Among the following entries, how many lines hold the string "menu"? State only the number.

*** Information shown Section Begins ***

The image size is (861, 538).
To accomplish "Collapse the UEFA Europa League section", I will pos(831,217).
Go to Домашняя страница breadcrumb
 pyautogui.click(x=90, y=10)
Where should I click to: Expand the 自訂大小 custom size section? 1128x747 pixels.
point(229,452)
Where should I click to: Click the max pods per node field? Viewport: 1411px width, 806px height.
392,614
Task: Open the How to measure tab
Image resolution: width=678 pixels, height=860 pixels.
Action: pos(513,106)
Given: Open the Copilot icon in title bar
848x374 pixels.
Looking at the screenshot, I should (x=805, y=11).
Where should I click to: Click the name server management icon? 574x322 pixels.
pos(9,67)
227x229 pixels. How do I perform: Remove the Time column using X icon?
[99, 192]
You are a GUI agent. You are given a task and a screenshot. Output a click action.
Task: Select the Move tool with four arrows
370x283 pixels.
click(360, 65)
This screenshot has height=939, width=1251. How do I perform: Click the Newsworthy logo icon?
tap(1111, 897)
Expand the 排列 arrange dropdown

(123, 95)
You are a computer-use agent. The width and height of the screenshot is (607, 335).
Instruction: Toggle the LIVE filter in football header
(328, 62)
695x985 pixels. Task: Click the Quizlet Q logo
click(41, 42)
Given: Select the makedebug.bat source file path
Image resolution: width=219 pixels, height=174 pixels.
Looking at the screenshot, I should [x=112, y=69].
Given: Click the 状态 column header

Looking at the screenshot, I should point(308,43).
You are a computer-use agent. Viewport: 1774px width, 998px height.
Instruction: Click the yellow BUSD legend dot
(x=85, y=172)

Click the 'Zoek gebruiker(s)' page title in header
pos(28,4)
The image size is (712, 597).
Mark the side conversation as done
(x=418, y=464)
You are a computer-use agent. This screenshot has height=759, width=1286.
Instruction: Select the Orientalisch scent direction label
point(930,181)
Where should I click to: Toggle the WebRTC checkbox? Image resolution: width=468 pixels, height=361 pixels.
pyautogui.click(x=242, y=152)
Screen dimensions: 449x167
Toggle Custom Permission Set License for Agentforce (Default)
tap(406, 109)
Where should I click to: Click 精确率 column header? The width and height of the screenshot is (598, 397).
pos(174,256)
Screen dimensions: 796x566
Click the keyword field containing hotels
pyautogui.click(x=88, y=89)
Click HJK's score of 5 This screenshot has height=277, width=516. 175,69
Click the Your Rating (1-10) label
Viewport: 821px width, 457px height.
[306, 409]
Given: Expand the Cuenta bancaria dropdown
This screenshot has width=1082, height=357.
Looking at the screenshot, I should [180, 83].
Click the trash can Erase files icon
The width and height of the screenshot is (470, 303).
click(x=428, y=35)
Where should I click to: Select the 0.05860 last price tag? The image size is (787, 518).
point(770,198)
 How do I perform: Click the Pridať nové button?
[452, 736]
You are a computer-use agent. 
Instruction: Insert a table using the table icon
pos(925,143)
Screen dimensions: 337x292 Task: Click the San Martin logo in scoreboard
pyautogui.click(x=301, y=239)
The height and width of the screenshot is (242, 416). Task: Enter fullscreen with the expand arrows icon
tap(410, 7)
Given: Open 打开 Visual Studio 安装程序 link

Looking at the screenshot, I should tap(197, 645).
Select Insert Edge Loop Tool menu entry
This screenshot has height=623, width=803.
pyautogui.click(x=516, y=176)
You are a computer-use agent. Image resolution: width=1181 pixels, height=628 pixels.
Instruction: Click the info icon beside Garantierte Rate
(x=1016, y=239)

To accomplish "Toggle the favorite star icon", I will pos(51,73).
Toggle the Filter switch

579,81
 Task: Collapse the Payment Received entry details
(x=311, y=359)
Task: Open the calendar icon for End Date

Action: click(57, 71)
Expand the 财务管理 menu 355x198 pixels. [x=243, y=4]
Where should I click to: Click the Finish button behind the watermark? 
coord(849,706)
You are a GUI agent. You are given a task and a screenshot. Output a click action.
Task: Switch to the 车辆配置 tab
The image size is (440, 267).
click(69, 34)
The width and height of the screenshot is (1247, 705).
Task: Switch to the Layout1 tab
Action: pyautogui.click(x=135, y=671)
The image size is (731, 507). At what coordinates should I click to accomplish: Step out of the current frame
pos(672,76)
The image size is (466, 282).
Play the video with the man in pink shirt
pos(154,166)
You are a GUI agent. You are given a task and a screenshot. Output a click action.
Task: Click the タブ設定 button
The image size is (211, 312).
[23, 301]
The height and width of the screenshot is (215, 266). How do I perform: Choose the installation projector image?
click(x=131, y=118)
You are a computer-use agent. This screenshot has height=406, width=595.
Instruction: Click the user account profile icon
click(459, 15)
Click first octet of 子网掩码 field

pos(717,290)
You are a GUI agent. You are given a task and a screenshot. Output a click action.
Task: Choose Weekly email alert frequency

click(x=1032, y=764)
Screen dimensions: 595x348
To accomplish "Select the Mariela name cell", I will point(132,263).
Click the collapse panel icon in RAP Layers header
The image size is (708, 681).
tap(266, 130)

*** Information shown Section Ends ***

## Your response
2